**MATERIAL FOR THIS TASK**

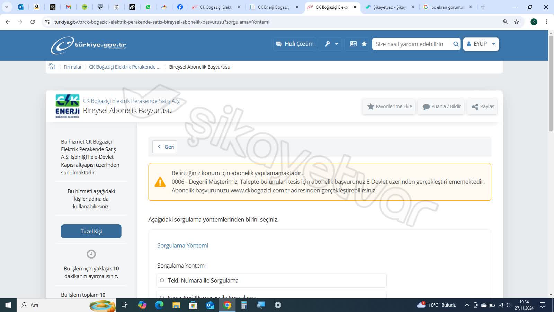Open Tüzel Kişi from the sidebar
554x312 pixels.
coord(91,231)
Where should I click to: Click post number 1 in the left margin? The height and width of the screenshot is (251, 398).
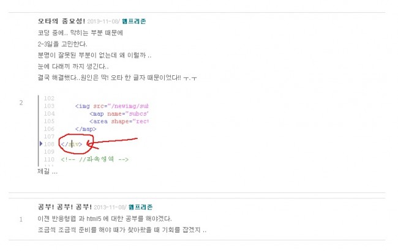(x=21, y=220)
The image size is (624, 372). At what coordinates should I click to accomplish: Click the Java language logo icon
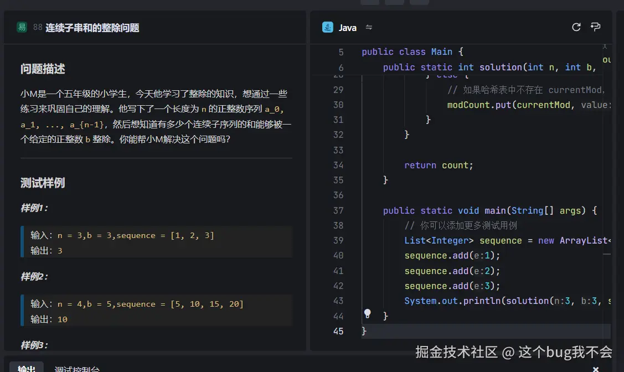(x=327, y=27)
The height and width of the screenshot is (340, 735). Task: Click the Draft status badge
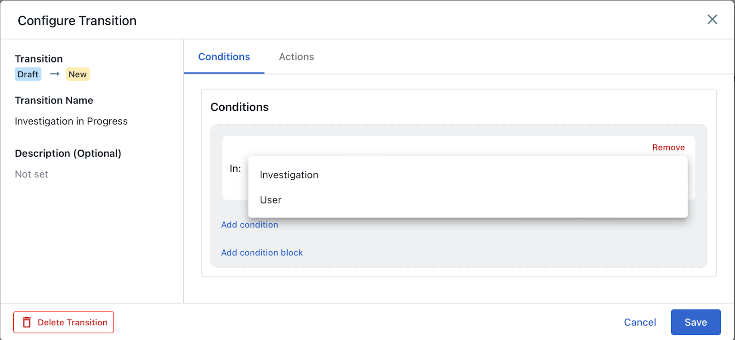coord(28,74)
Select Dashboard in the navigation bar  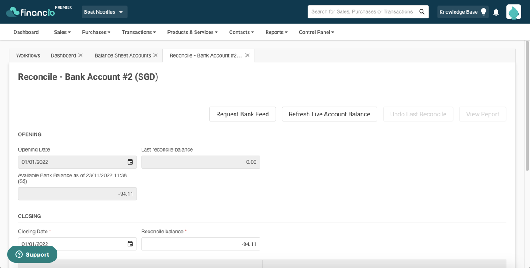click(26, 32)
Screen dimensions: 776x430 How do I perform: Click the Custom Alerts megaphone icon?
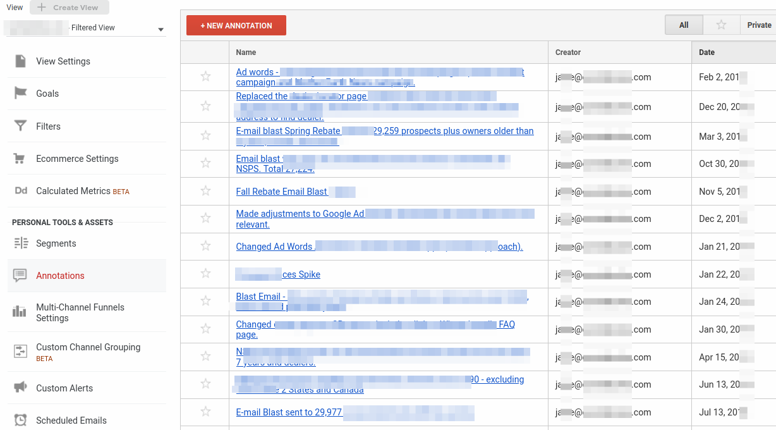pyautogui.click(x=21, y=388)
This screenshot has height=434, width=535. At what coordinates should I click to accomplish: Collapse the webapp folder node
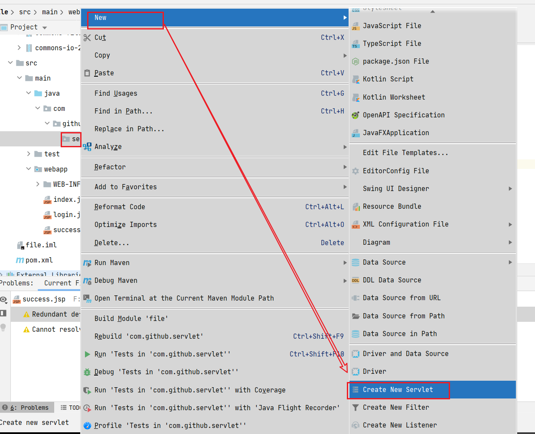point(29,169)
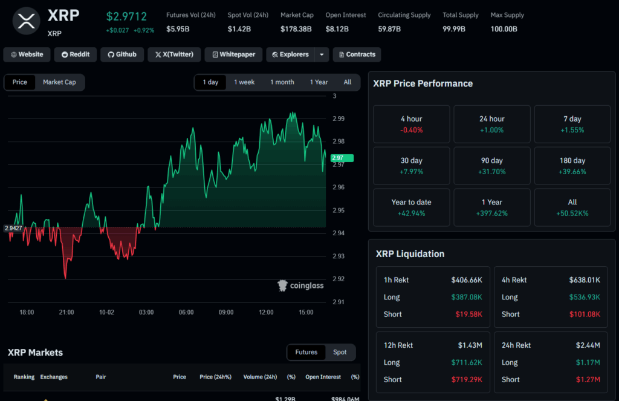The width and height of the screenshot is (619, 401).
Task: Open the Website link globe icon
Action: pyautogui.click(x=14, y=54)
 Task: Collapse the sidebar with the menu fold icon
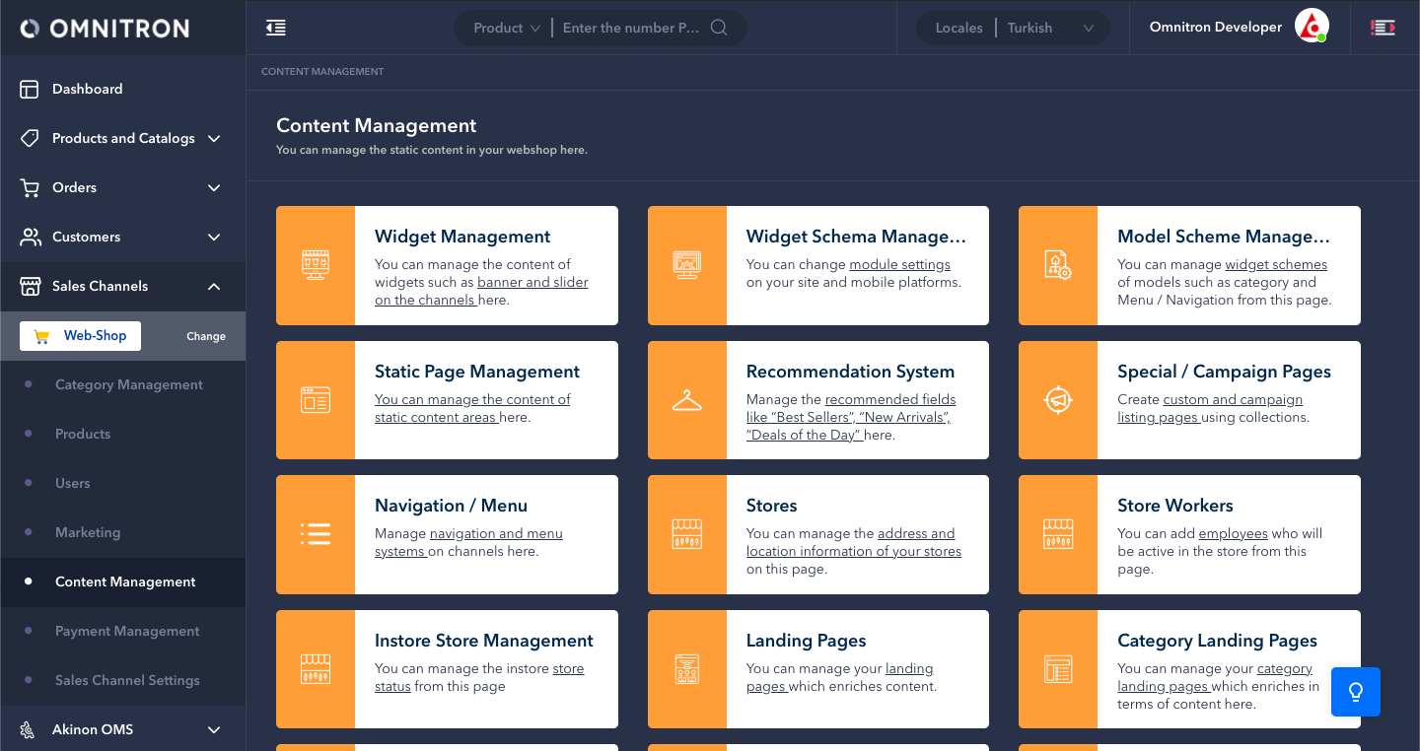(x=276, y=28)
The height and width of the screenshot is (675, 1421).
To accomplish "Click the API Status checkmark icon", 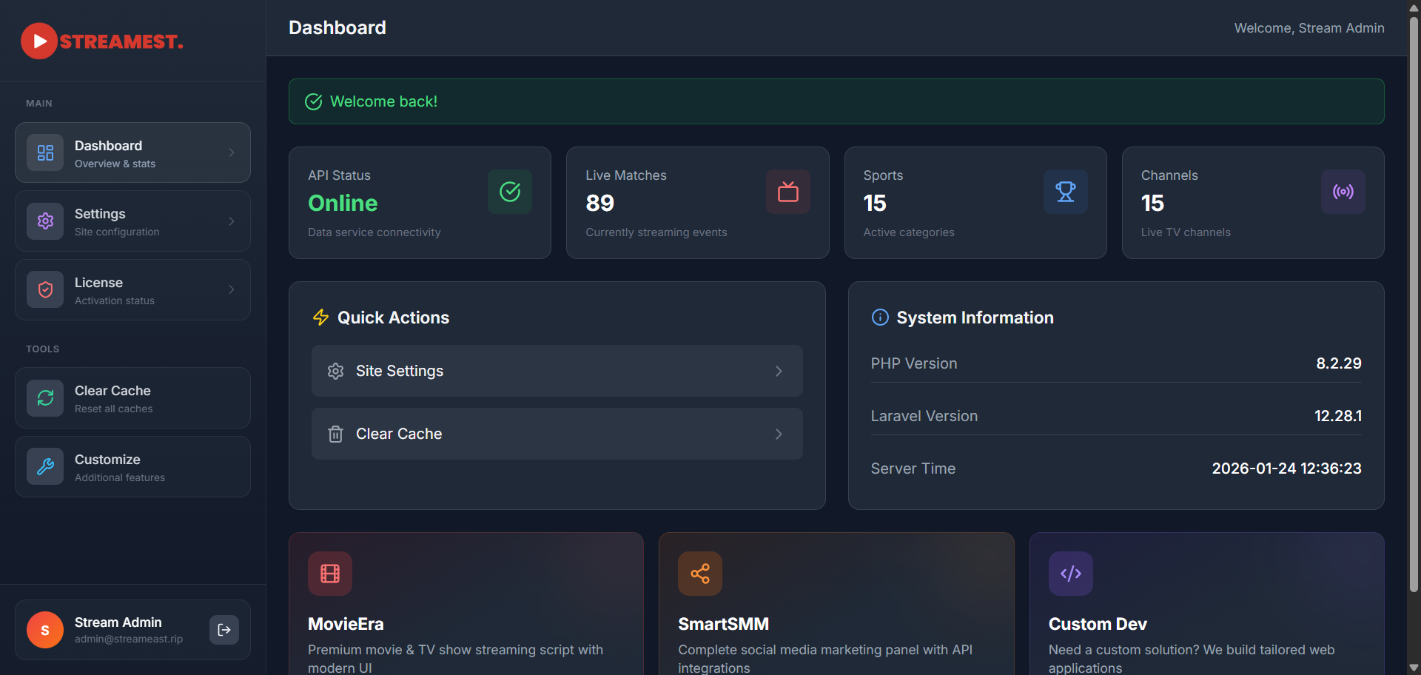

**TO BE DONE**
State how many lines in the records above contain the word "coordinates". Reply with the number alone.

**EXPECTED OUTPUT**
2